As the show progressed, both of Detective Britten’s realities merged into one unanswered question – what happened in the car accident that killed members of Det. Britten’s family?  How did it happen?  Was Det. Britten at fault, or did something more sinister and nefarious occur?

And at that point, Awake became more surreal.  Like The Prisoner, there were symbolic references in Awake that hinted at the car accident, but those references may or may not have been red herrings or MacGuffins.  Some of the references were silly – one episode featured a penguin – while others were maddeningly cryptic.  If you stuck with the show for its entire run, you could watch an episode and say, “Damn this is getting good,” or you could say, “Damn it’s just a police procedural with a gimmick,” or you could say, “Damn is that Fez from That 70’s Show as a cop?”

Yep, yep and yep.

The problem with genre shows like this – where a mystery is created in the first episode and we spend the entire series run trying to solve it – is that if the show gets cancelled, the series has to wrap everything up to some level of satisfaction, or the few fans the show had will feel like they were cheated.  And when Awake was not renewed for a second season, the fans wondered if the mystery behind Det.
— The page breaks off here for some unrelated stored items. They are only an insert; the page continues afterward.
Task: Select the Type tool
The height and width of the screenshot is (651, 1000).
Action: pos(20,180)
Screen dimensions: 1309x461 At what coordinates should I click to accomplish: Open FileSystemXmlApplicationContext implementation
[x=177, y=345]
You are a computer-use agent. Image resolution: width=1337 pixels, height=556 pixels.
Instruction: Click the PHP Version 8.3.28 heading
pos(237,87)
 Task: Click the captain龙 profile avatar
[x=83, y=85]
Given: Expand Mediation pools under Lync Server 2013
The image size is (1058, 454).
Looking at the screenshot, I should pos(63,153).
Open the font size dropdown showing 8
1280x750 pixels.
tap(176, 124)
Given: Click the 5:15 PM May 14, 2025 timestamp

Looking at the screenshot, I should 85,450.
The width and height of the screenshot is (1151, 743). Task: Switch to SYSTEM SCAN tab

Britten’s two worlds would ever be solved.

Well, it was.  And it took a visit from Owl Creek Bridge.

An Occurrence at Owl Creek Bridge is an Ambrose Bierce short story that was, in the early 1960’s, made into an Oscar-winning film.  You can watch the YouTube clip and see the entire movie; or you can just read this paragraph and know that the entire film takes place in but a few moments in time.

It was all a dream, a fantasy, a hallucination.

And in the case of Awake, both of Detective Britten’s realities – were in fact dreams, and the reality was that, in the final four minutes of the series finale, Det. Britten wakes up, walks downstairs to his kitchen, and finds his son and wife very much alive, as if the car accident never occurred.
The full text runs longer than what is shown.